With all the resources of a brand-new cosmos at his back, a full-fledged U. P. parliamentary candidate was indeed a proposition. John Endor and his friends realized that from the start; but the character of the contest and the nature of the odds nerved them for the fight. The U. P. might weave its web, but John Endor’s transparent honesty began to gain ground in spite of all that its newspapers and its “graft” could do. Blackhampton was the exact center of England in the geographical sense and at moments of crisis in the national life, when great decisions had sometimes to be taken on inadequate premises, that fact generally reacted on the minds of its citizens. In the local idiom “they could see as far through a brick wall as most.” And in the matter of a Stunt election it was well for themselves and for the country at large that they were endowed with this faculty. Otherwise, Sir Stuyvescent Milgrim must have had a walk-over.
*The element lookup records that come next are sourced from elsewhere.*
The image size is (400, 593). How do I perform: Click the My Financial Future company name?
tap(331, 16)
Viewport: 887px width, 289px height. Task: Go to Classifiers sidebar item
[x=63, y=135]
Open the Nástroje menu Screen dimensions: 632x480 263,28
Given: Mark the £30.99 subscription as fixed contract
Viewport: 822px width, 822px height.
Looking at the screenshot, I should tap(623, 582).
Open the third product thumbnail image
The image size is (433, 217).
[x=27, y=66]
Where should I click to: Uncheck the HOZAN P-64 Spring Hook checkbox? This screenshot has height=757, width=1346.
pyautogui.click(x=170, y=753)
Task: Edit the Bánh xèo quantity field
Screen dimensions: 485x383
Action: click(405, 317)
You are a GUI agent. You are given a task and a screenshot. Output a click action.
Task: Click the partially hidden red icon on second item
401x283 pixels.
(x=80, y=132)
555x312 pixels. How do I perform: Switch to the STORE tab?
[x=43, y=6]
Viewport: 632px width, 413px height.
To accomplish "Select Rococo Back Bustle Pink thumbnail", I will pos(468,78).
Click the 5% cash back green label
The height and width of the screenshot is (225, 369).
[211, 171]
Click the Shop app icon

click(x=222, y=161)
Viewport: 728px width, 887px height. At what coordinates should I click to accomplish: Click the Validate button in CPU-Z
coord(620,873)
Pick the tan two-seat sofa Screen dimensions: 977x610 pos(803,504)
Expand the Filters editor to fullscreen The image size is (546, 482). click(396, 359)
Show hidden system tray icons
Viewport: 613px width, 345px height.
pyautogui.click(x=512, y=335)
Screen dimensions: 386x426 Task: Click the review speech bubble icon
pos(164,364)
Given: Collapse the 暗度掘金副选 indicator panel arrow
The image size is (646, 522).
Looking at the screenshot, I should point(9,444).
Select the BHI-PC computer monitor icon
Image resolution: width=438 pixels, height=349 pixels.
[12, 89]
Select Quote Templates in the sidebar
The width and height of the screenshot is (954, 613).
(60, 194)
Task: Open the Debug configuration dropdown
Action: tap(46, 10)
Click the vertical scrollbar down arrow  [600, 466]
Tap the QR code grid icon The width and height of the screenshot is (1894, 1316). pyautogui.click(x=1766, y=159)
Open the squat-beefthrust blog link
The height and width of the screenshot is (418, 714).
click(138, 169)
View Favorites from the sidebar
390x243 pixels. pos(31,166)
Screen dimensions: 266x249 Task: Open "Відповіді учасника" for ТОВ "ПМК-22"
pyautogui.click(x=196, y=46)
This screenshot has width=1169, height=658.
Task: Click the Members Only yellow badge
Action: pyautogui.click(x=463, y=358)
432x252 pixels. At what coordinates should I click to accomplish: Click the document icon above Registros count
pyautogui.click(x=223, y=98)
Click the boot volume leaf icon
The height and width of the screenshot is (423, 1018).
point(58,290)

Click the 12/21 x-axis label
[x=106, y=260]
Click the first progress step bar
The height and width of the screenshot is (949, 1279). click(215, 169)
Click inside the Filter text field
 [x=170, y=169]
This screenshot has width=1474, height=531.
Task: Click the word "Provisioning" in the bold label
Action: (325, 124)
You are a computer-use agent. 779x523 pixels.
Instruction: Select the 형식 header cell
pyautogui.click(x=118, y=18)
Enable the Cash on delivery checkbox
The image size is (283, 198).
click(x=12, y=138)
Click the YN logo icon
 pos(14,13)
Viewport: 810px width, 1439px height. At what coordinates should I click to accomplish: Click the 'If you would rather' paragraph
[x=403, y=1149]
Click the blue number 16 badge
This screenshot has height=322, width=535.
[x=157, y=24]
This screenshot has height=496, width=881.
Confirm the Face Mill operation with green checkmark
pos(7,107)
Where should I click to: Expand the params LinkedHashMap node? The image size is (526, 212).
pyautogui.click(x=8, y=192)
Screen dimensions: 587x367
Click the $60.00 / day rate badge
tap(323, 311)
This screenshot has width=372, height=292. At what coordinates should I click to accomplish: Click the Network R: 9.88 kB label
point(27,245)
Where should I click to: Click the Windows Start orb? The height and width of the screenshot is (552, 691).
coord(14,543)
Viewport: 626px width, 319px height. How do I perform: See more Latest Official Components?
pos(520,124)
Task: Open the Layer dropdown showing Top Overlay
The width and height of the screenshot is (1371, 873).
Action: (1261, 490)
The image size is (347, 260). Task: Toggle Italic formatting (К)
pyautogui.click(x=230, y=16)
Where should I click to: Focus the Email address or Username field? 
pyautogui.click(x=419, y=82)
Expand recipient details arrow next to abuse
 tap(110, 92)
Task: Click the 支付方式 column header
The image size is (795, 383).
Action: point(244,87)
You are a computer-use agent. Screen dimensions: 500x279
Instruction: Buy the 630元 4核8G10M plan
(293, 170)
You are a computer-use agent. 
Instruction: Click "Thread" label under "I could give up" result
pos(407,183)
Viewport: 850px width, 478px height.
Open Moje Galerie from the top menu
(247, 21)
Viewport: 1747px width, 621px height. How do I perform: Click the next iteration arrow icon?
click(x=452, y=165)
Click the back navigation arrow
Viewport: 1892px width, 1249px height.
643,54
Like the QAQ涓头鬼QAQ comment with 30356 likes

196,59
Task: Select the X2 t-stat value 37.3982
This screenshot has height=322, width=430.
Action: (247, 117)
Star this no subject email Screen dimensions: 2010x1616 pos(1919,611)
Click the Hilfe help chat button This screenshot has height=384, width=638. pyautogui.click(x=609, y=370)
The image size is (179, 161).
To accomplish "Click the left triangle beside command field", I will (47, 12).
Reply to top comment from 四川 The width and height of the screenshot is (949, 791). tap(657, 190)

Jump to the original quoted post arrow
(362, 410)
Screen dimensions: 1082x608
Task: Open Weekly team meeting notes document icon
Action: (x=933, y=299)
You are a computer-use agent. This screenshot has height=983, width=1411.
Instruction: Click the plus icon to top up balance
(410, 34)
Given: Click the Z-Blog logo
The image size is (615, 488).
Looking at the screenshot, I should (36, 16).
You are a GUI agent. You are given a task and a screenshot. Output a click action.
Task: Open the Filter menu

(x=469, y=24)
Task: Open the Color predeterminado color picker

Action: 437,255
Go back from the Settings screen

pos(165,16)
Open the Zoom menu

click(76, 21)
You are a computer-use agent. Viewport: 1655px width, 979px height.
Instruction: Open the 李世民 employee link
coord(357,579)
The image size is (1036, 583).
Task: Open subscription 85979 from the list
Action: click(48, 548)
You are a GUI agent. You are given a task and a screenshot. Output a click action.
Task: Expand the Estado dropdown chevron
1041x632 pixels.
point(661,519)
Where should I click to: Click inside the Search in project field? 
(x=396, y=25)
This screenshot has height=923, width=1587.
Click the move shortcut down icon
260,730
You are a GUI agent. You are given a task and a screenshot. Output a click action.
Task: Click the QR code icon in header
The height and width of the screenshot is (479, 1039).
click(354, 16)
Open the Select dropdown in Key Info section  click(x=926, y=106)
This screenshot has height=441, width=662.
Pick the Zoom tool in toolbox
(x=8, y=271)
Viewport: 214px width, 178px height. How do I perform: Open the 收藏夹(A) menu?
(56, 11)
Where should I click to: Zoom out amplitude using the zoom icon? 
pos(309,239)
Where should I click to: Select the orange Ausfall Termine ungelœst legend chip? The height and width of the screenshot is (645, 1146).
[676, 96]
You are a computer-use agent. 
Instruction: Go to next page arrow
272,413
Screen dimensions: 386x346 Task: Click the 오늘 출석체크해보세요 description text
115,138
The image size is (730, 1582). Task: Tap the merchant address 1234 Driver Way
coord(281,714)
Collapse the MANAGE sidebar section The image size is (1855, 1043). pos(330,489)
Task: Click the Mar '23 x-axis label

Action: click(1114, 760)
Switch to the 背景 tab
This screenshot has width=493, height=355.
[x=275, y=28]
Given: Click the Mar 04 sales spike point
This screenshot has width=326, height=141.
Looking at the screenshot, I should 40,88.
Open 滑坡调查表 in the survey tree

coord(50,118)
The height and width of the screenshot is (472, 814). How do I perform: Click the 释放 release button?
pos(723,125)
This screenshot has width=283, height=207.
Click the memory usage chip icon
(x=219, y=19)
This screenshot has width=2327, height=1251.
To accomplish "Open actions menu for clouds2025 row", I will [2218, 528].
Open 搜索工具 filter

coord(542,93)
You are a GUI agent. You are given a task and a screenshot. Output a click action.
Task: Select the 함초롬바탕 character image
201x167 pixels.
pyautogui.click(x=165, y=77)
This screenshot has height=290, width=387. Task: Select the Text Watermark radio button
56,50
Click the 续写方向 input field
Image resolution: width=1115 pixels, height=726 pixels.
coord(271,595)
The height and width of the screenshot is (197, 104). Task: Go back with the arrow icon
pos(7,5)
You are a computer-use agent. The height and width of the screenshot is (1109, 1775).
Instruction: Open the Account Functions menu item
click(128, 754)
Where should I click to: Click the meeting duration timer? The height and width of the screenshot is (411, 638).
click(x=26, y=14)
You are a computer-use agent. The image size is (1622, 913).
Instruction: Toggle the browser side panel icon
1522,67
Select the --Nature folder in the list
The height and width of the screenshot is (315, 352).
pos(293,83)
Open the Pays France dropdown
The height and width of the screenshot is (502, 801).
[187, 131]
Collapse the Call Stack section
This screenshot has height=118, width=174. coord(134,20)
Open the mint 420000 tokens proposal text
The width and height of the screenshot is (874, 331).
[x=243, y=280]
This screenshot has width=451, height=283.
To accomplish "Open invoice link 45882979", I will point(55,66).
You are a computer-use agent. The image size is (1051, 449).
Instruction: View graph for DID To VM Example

As it was, that gentleman and those who stood behind him were soon alive to the situation. On the surface everything seemed in their favor. The arts of the U. P. were designed for such an occasion; few could hope to stand against its peculiar blend of malfeasance; but from the outset the personal equation came into play. Endor himself was a born orator; the wife he had so recently married, with her attractive presence and her quick American wits, made a brilliantly effective figure on his platform; and with the Mayor of the City, that old idol of the populace to father them, they formed a combination which in time and place was irresistible. A John Endor meeting could always put an enemy conventicle “to bed.” Nor in the matter of “sideshows,” as Sir Munt called them, was the enemy allowed to have things all his own way, as might have been the case in an agricultural constituency or a dead-alive cathedral city.
Blackhampton’s Mayor, having satisfied himself as to where the truth lay, was not a man for half measures. Promptly he set his hand to the plow. And it was set in grim earnest. The first manifestation of this fact appeared in the sky.
On the night of the procession by torchlight, just as the admired Sir Augustus Bimley was about to address the Charwomen of England from the plinth of John Bright’s statue, something went suddenly wrong with that huge illuminated sky sign—Endor Must Go—which made Market Square as bright as day.